2. Projektion des eigenen Schattens (C.G. Jung)

 

Jeder Mensch trägt einen "Schatten" in sich – alle verdrängten, als negativ empfundenen Persönlichkeitsanteile (z.B. eigene Verletzlichkeit, Scham, Triebhaftigkeit).

 

  • Externalisierung der eigenen Animalität: Der Catcaller projiziert seinen eigenen unkontrollierten, triebhaften Schatten auf die Frau. Sie wird zur Projektionsfläche für seine unerlaubten sexuellen Impulse. Indem er sie anmacht, macht er sie zur "Ursache" seiner eigenen inneren Spannung und macht sie damit verantwortlich.
  • "Hure/Heilige"-Spaltung (Archetypen): In der archetypischen Wahrnehmung des Catcallers findet eine Spaltung statt. Die Frau wird nicht als ganzheitliches Wesen gesehen, sondern auf den Archetyp der "Hure" reduziert. Dies erlaubt es ihm, seine aggressiven und sexuellen Impulse an ihr auszuleben, ohne Schuldgefühle gegenüber dem Archetyp der "Heiligen" (Mutter, Ehefrau) zu empfinden.

3. Narzisstische Kränkung und grandioses Selbst

 

Bei einer narzisstischen Persönlichkeitsstruktur ist das Selbst extrem fragil.

 

  • Narzisstische Zufuhr: Der Catcall ist ein primitiver Versuch, "narzisstische Zufuhr" zu erhaschen. Die (erzwungene) Aufmerksamkeit der Frau dient als Beweis für die eigene Existenz und Wichtigkeit. Sie ist eine Art Spiegel, der das grandiosose Selbst des Catcallers für einen Moment bestätigen soll.
  • Rache für Kränkung: Jede Frau, die ihn ignoriert oder nicht beachtet, stellt eine massive narzisstische Kränkung dar. Seine bloße Existenz wird nicht anerkannt. Der Catcall ist dann eine aggressive Rache für diese Kränkung. Die Botschaft ist: "Du wagst es, mich zu übersehen? Dann zwinge ich dich jetzt, mich zur Kenntnis zu nehmen – und zwar auf meine Weise!"
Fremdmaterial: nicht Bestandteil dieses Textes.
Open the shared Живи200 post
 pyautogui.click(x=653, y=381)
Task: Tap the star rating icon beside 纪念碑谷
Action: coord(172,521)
4. Perversion des Bindungsstrebens (Object Relations Theory)

 

Jeder Mensch hat ein grundlegendes Bedürfnis nach Bindung.

 

  • Pathologische Kontaktaufnahme: Für einen Menschen, der keine reifen Strategien der Kontaktaufnahme gelernt hat (durch Respekt, Empathie, Sprache), wird die Aggression zur primitiven Form der Beziehung. Ein feindseliger Kontakt ist für ihn besser als gar kein Kontakt. Der Catcall ist eine perverse Art zu sagen: "Ich bin da. Nimm mich wahr. Stehe in Beziehung zu mir."
  • Versuch, ein inneres Vakuum zu füllen: Das impulsive Handlung dient dazu, ein inneres Leeregefühl, Langeweile oder eine unerträgliche innere Spannung kurzfristig zu betäuben. Der Adrenalinschub der Tat und die (negative) Reaktion füllen das Vakuum für einen Moment.

Zusammenfassung der tiefenpsychologischen Triebkräfte:

Tiefenpsychologisches Konzept

Wirkmechanismus beim Catcalling

Abwehr der Kastrationsangst

Die bedrohliche Weiblichkeit wird durch Erniedrigung kontrollierbar und unschädlich gemacht.

Projektion des Schattens

Die Frau wird zur Projektionsfläche der eigenen, verpönten Triebe und macht sie damit "schuld".

Narzisstische Kränkung

Die Tat stellt das grandiosose Selbst wieder her und rächt die Kränkung des Übersehenwerdens.

Perversion der Bindung

Aggression wird als Ersatz für echte, reife Beziehungsaufnahme missbraucht.

 

 

Letztendlich ist der Catcall aus dieser Perspektive ein primitiver Abwehrmechanismus eines psychisch unreifen oder gestörten Ichs, das mit eigenen Ängsten, Trieben und einem fragilen Selbstwertgefühl nicht konstruktiv umzugehen weiß. Es ist die Pathologie eines schwachen, nicht eines starken Ichs.